Music has been passed down through generations in various ways, from birdsong being learned by listening to human music being preserved through musical notation. Notation, developed over centuries, has enabled the recreation of musical works long after their composition. Early forms of notation used mnemonic devices, while later systems included pitch and duration. Modern staff notation is precise and versatile, allowing musicians to recreate detailed musical concepts. Through notation, unplayed music can be understood, reproduced, and given a new voice.

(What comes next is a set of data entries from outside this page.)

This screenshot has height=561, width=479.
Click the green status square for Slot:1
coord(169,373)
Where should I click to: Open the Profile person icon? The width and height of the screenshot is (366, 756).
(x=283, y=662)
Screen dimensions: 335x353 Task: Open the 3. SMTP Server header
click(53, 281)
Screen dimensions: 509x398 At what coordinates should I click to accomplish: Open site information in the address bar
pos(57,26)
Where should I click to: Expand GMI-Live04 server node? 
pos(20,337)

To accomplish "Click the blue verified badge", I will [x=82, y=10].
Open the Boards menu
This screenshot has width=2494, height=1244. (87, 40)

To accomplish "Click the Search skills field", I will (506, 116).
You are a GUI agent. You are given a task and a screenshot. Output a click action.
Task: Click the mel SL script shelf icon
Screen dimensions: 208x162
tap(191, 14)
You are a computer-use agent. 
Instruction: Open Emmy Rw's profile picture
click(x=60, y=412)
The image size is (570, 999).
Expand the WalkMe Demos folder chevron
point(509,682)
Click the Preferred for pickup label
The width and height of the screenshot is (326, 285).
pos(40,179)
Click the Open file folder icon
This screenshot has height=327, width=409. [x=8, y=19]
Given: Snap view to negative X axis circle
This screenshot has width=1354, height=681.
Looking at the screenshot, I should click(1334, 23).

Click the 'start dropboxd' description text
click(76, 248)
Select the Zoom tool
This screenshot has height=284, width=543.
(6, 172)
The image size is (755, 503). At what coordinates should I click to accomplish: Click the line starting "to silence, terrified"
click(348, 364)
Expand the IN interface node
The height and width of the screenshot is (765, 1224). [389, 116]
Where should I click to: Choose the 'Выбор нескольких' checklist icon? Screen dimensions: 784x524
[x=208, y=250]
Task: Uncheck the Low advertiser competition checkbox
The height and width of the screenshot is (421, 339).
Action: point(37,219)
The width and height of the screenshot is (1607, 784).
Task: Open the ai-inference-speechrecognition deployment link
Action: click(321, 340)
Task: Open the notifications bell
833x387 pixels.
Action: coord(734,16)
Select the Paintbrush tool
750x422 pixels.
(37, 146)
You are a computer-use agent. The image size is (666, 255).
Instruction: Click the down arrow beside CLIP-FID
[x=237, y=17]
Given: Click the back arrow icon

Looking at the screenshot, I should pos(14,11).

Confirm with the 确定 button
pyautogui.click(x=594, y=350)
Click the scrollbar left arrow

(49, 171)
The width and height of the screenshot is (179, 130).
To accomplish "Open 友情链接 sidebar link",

In 1830, ninety musicians performed a symphony in five movements by 26-year-old composer Hector Berlioz. The work was a sensation, and announced a new romantic aesthetic that would transform musical style. Today's orchestras are able to recreate this detailed artistic vision regularly for modern audiences thanks to an ingenious system of musical notation that was developed over the course of centuries.
Throughout the world, music is taught and preserved by aural transmission, which is when someone sings or plays a melody and then others learn it by listening. But the creation of a system of notation makes it possible to revive a musical work centuries after it was composed.
The development of European staff notation has preserved a vast corpus of music that constitutes the Western tradition. The earliest notated music in this tradition was for performance in religious services. A large body of chants were sung to scriptural and liturgical texts, and as early as the tenth century, we find manuscripts where small marks were put over the text to show the contours of the melody to which the text would be sung. This was a mnemonic device; it served to refresh the memory of people who already knew the music.
By the 13th century, chant was notated on a four-line staff which clearly indicated the intervals between each pitch. This system did not rely solely on memory, but could be sight read by anyone trained to read it. By the 15th century in Italy, this notation had developed to include both pitches and their durations.
By the early 16th century, we see examples of published music in Europe. You see here the first published organ music, which has the top line on a six-line staff, one line more than is usually used now. The bottom two or three voices are written in letter notation, known as tablature. Since a letter only tells you the pitch, there is another line of symbols above each letter to show its duration.
Moving into the nineteenth century, we have Beethoven's autograph manuscript for his famous fifth Symphony. It has faded somewhat over the years, but you can still make out the 2/4 time signature on each instrumental stave, as well as the characteristic opening theme in the strings: three eighth notes followed by a half note with a fermata over it. The fermata, which translates to "stopping place" in Italian, is a dot with an arc above it; as its name implies, Beethoven is instructing the players to pause together on that note before continuing.
Notation developed extensively over the following hundred years, as you can see by comparing Beethoven’s score for the Fifth Symphony to this elaborate score from, say, the more-modern Igor Stravinsky’s Rite of Spring.
Modern staff notation is precise and versatile. Notes on a staff - along with more than a century’s worth of added symbols for dynamics, tempo, and flourishes - can represent detailed musical concepts, so that music can be recreated long after the death of its composer and anyone who heard or played the music with them. Like a printed book, music can live on centuries after its conception thanks to the incredible tool of notation.